Start of Block
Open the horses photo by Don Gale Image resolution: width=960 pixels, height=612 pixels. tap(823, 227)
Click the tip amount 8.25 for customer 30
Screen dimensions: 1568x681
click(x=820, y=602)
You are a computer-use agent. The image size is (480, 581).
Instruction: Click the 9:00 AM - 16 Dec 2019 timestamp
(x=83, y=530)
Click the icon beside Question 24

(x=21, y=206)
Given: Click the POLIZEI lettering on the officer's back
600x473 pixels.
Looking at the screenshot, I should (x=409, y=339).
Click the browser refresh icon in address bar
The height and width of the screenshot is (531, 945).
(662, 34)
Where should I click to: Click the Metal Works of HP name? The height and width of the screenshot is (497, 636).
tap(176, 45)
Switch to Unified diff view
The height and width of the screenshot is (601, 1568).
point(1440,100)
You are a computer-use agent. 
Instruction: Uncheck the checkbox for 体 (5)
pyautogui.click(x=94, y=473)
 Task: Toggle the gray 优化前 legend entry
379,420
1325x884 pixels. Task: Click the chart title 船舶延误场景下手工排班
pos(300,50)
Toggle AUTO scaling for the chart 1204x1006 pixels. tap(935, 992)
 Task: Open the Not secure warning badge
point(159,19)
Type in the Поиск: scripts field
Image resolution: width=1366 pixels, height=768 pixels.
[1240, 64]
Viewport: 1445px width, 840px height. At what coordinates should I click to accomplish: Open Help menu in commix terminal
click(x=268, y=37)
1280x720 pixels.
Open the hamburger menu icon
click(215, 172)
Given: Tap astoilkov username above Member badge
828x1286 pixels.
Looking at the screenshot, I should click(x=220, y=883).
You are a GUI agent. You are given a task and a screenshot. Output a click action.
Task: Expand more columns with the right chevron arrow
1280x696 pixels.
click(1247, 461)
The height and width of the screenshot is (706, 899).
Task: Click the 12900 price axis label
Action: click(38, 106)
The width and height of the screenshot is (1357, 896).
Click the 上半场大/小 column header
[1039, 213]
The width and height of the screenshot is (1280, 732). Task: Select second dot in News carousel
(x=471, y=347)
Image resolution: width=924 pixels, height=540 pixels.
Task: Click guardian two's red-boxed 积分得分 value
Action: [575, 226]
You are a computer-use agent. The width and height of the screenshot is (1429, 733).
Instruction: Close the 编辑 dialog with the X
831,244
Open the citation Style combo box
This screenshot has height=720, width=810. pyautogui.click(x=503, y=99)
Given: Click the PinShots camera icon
End of Block
▸ Task brief
Copy every single line of the material above that holds "agent".

▸ Problem solution
You are a computer-use agent. The image size is (480, 581).
You are a computer-use agent. 
You are a GUI agent. You are given a task and a screenshot. Output a click action.
You are a computer-use agent. The width and height of the screenshot is (1429, 733).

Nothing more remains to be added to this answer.